Monchín Triana, le martyr oublié

Longtemps entretenue, la mémoire de Ramón Triana y del Arroyo, dit Monchín Triana, s’est éteinte, comme s’il y avait une prescription attachée au statut de martyr. Figure que certains ont voulu inscrire au catalogue des saints du temps où les circonstances de sa mort servaient le despote au pouvoir, il est aujourd’hui une victime qu’il est de bon ton de ne pas mentionner, le discours dominant du moment ne tolérant à peine plus de nuances que celui auquel il a succédé.

Triana, support à trophées

Quand Paco Gento est décédé, l’an passé, deux lignes de son interminable palmarès ont pu interpeller les plus curieux : la Copa Ramón Triana 1955 et el Trofeo Monchín Triana 1957.

La Copa Ramón Triana est une compétition créée en 1943 à l’initiative de la fédération de Castille pour entretenir la forme physique des réservistes des équipes professionnelles de la région. Le Real Madrid gagne la première édition, l’Atlético la seconde puis l’épreuve perd de son intérêt et n’est même plus organisée durant quelques saisons. Elle renaît dans une version réservée aux amateurs et c’est en venant renforcer la section non professionnelle du Real pour la finale, alors qu’il est déjà le partenaire habituel de Di Stéfano ou Rial, que le jeune Gento s’offre le trophée en 1955.

En 1957, c’est une distinction individuelle qui lui est remise, le Trofeo Monchín Triana. Initiative des journaux Marca et Arriba (une publication phalangiste), le prix récompense l’esprit sportif et la fidélité aux couleurs d’un club.
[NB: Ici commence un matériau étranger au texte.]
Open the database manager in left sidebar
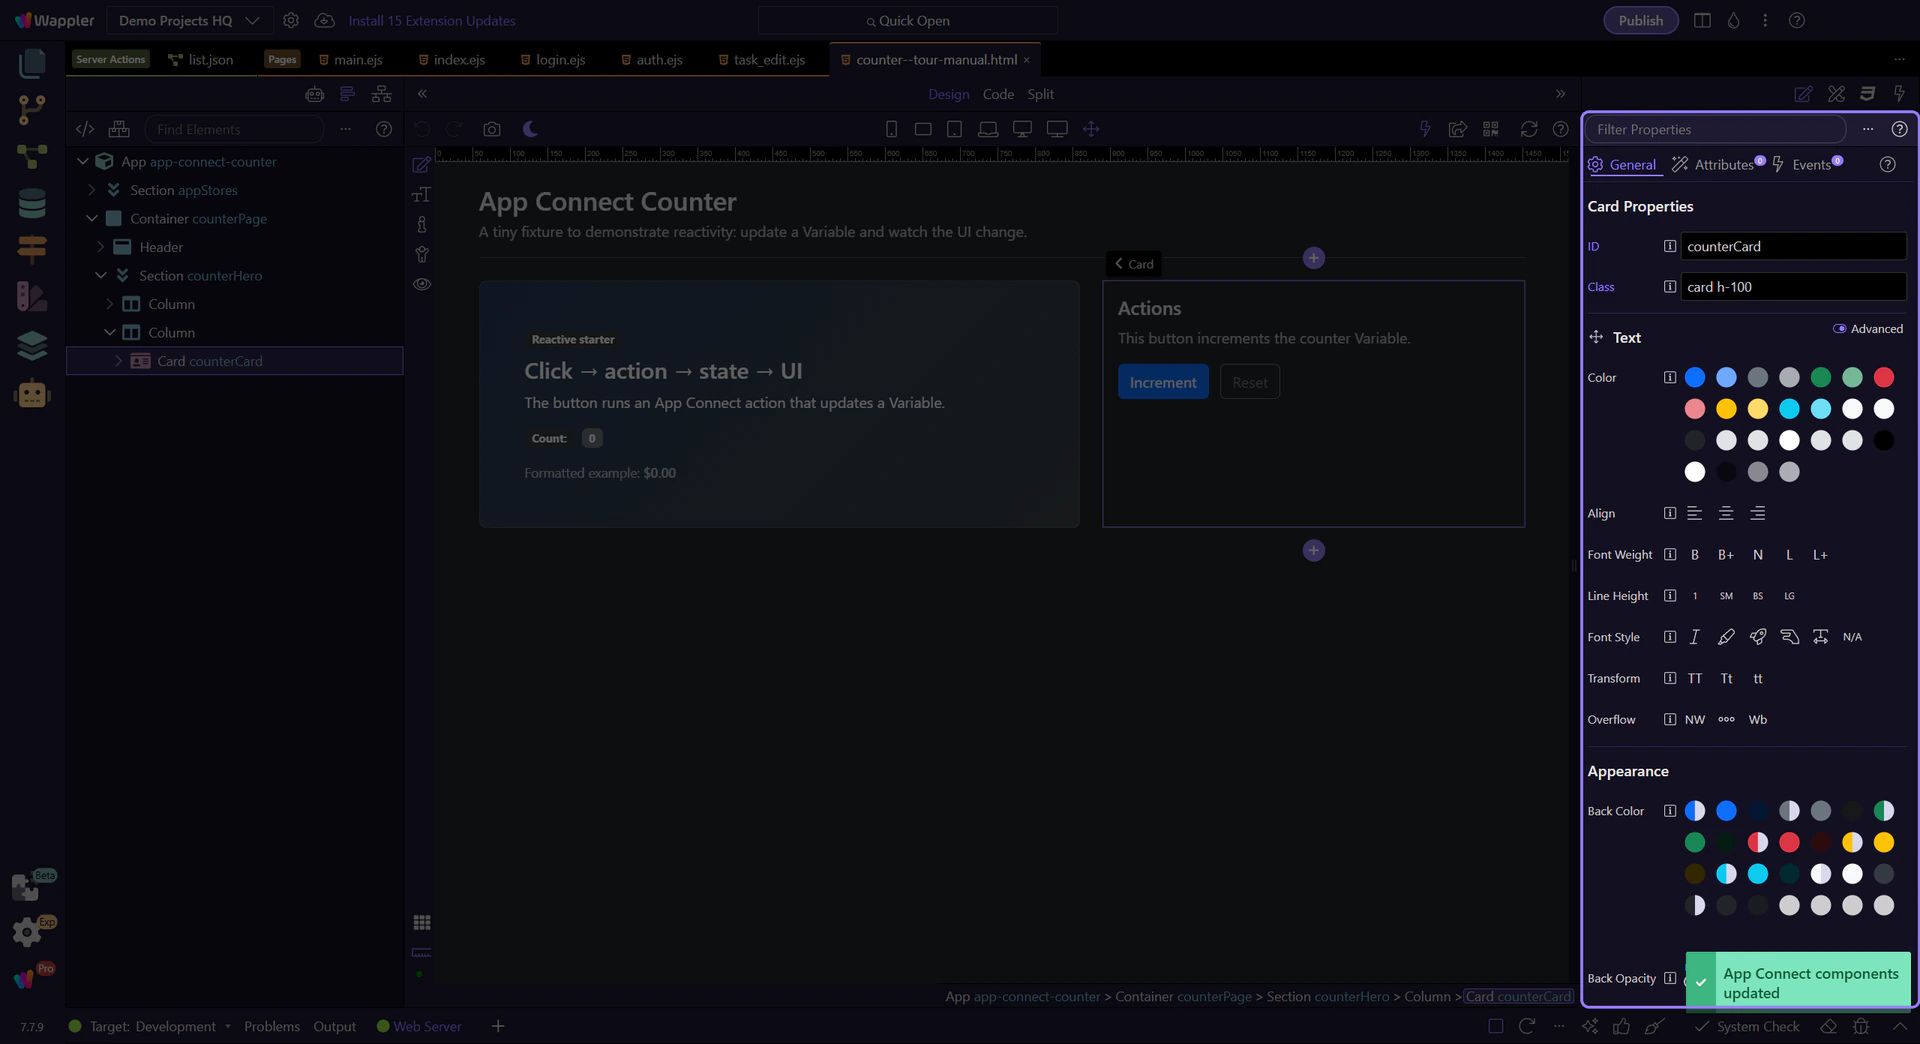 coord(32,203)
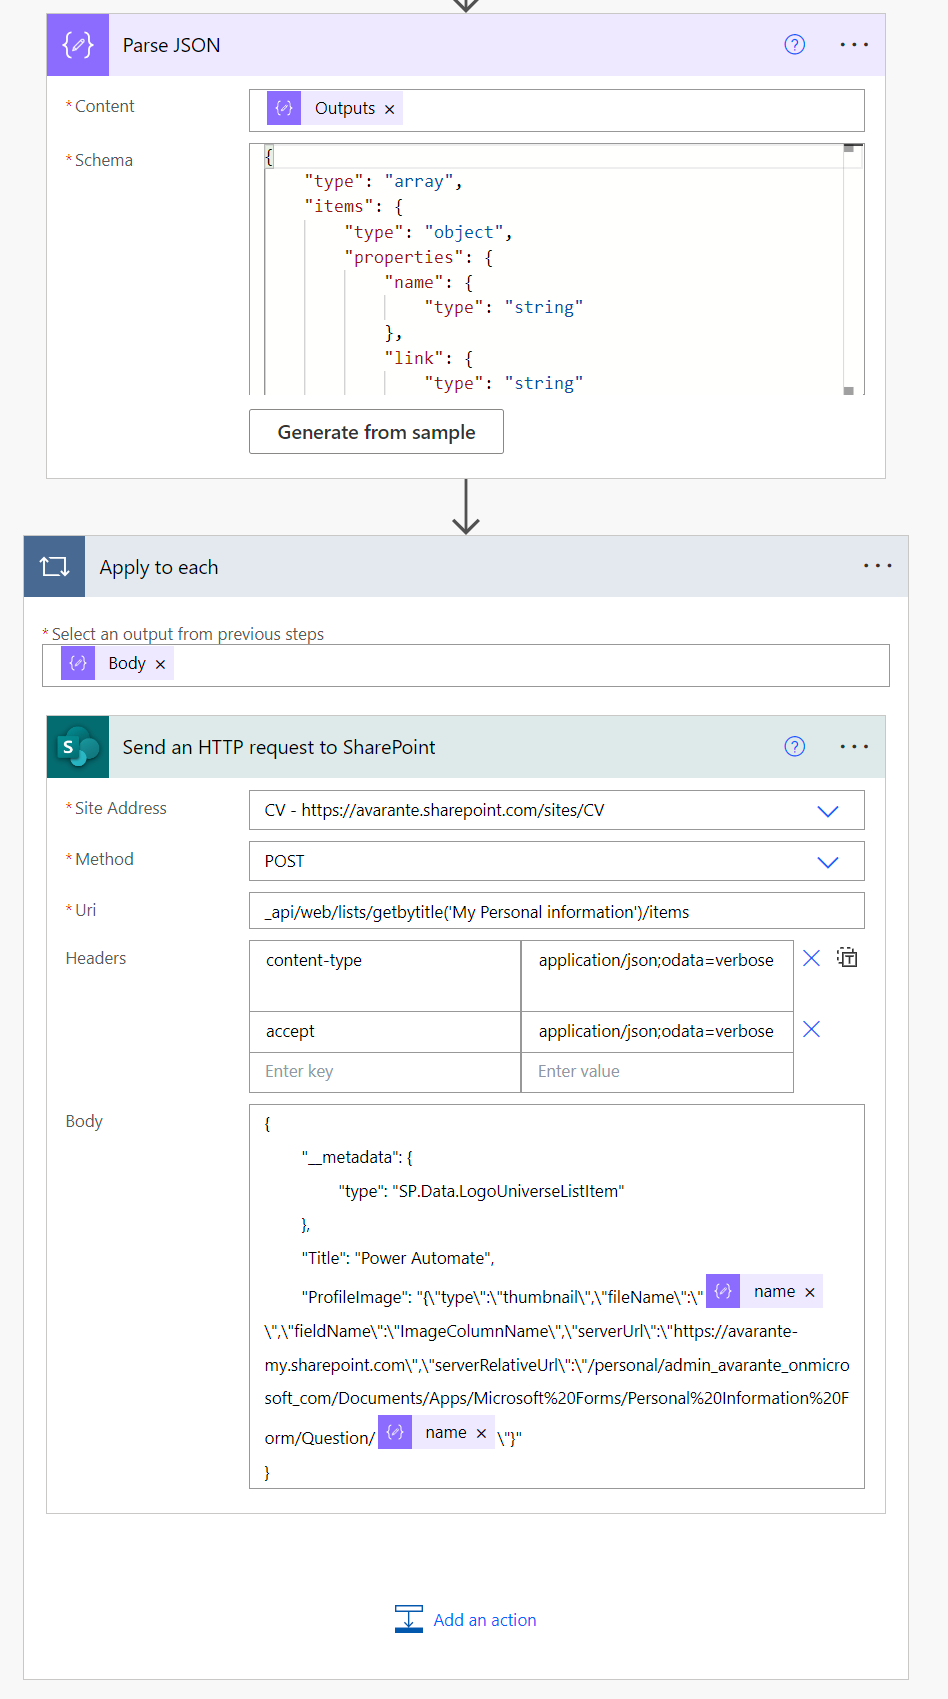Viewport: 948px width, 1699px height.
Task: Remove the Body token from loop input
Action: click(x=160, y=664)
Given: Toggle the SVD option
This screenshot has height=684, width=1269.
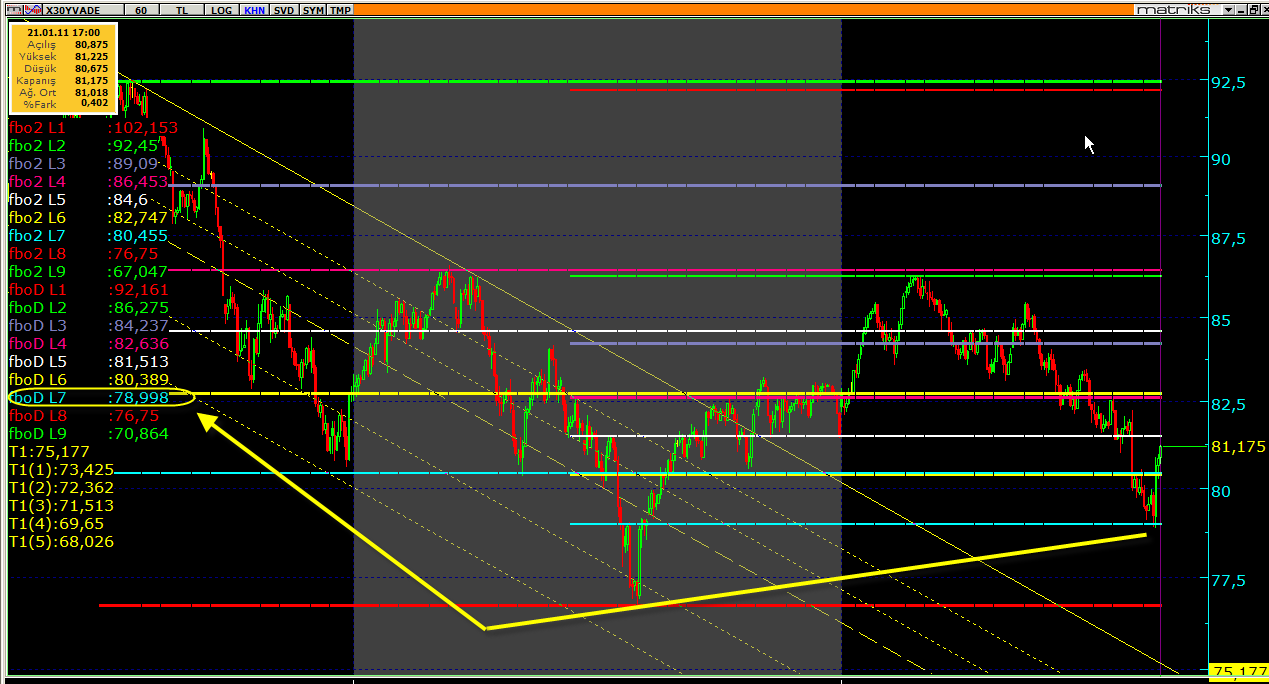Looking at the screenshot, I should coord(284,9).
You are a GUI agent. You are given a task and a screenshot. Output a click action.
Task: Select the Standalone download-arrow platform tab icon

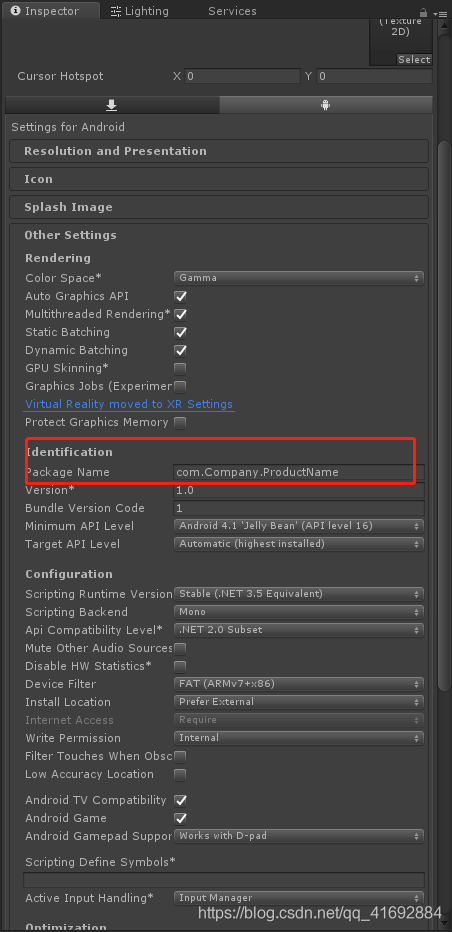coord(111,105)
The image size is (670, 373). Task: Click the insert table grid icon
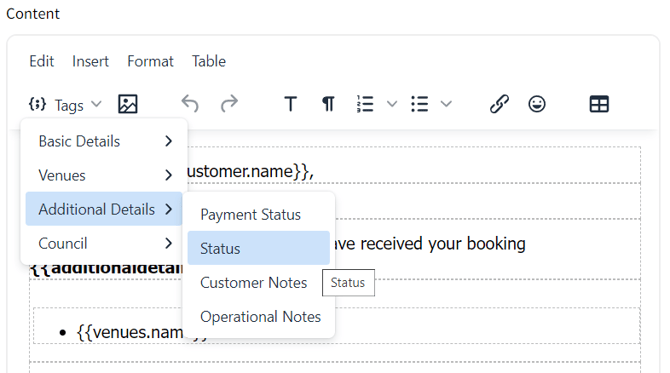599,104
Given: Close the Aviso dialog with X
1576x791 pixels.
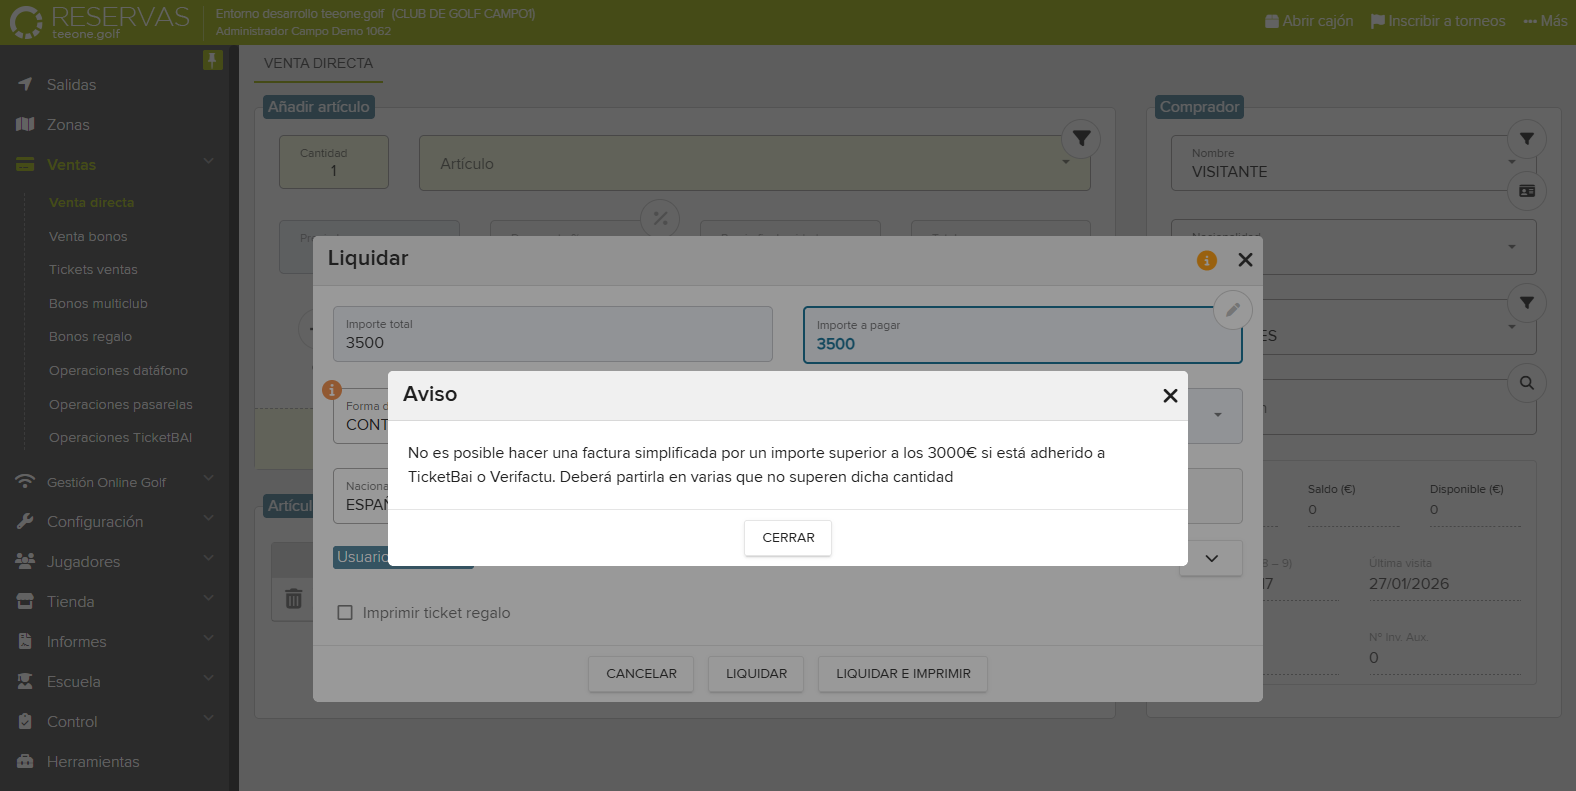Looking at the screenshot, I should (x=1170, y=396).
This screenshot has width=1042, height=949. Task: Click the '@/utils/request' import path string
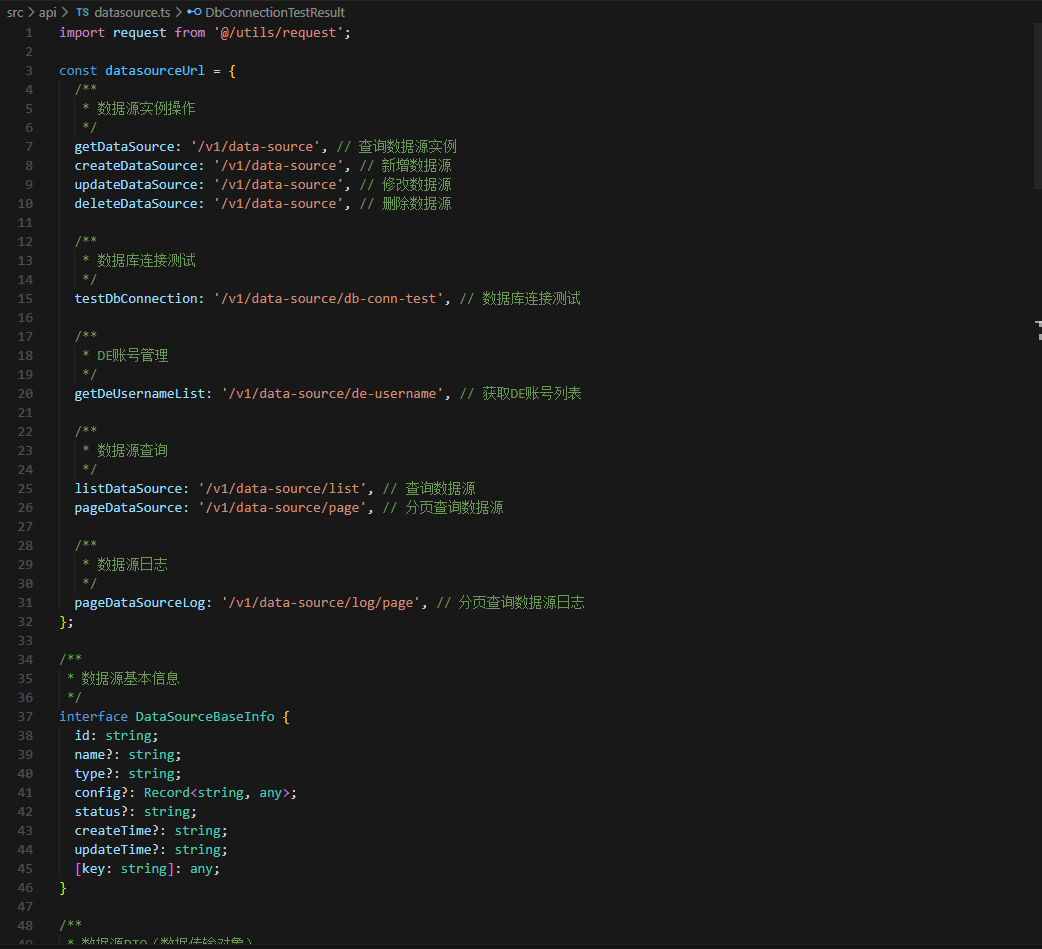(277, 32)
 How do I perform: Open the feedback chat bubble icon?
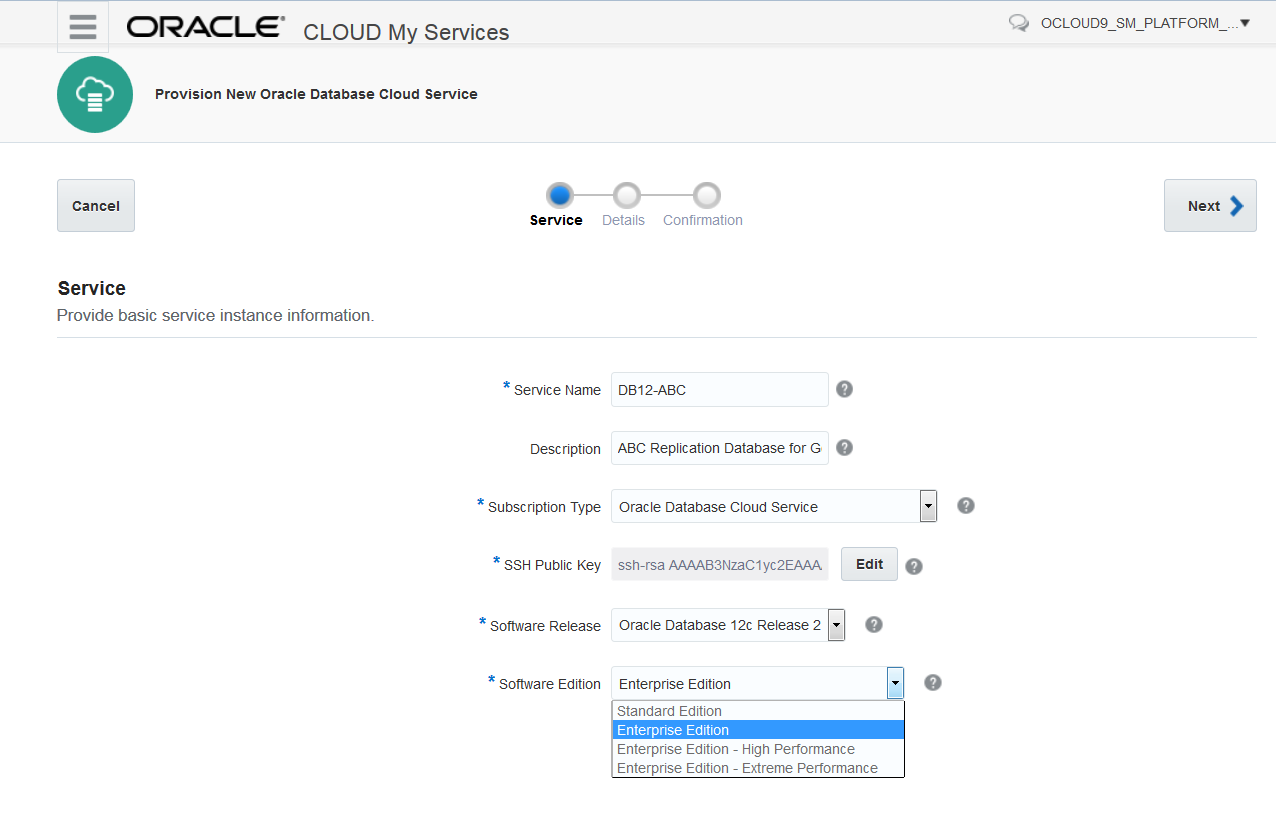1019,21
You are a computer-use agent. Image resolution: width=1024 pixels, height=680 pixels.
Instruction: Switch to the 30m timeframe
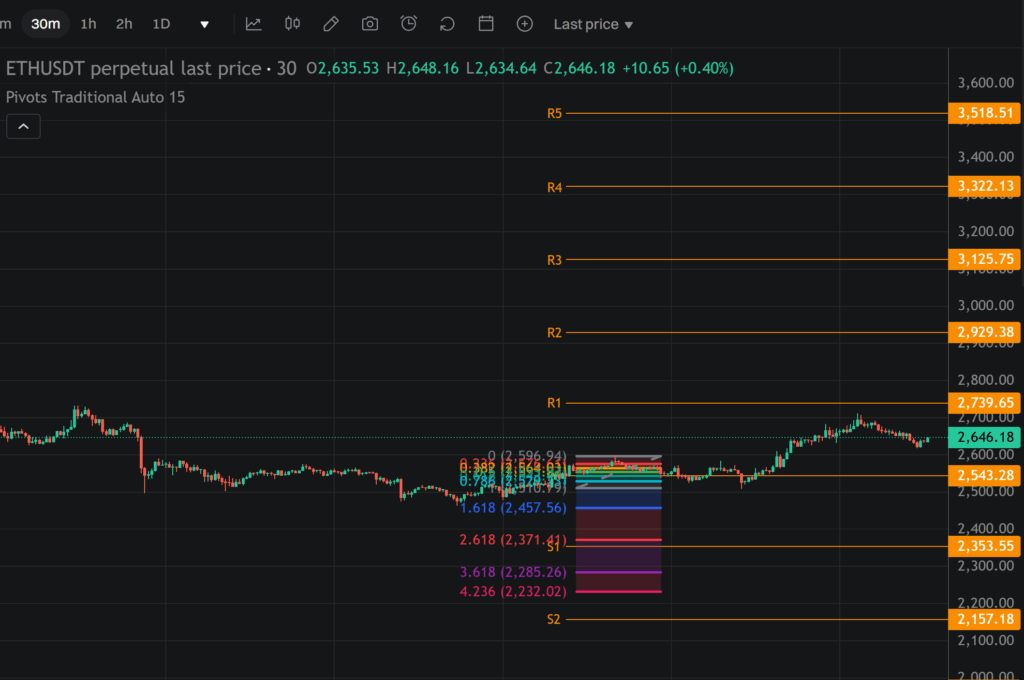pos(45,24)
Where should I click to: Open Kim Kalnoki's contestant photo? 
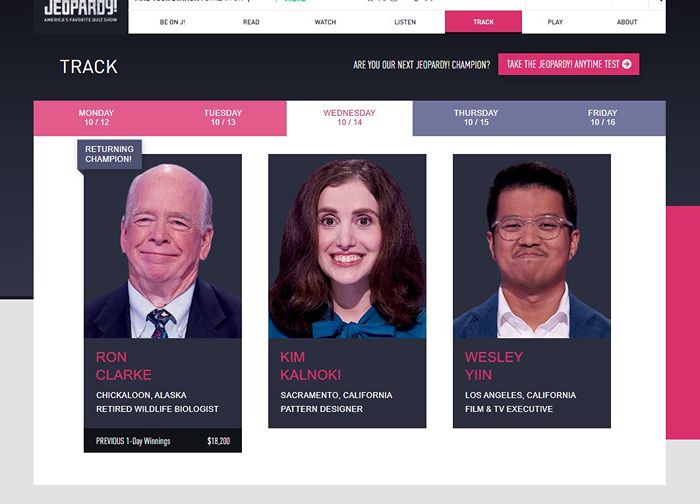coord(347,246)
Et puisque leurs lecteurs sont friands de trophées, la presse crée simultanément le Trofeo Pichichi[1] pour le meilleur buteur de la saison et le Trofeo Patricio Arabolaza[2] célébrant le joueur incarnant le mieux la furia española (au palmarès, parmi d’autres, Campanal, Pirri ou Paco Gallego, des noms qui évoquent la testostérone).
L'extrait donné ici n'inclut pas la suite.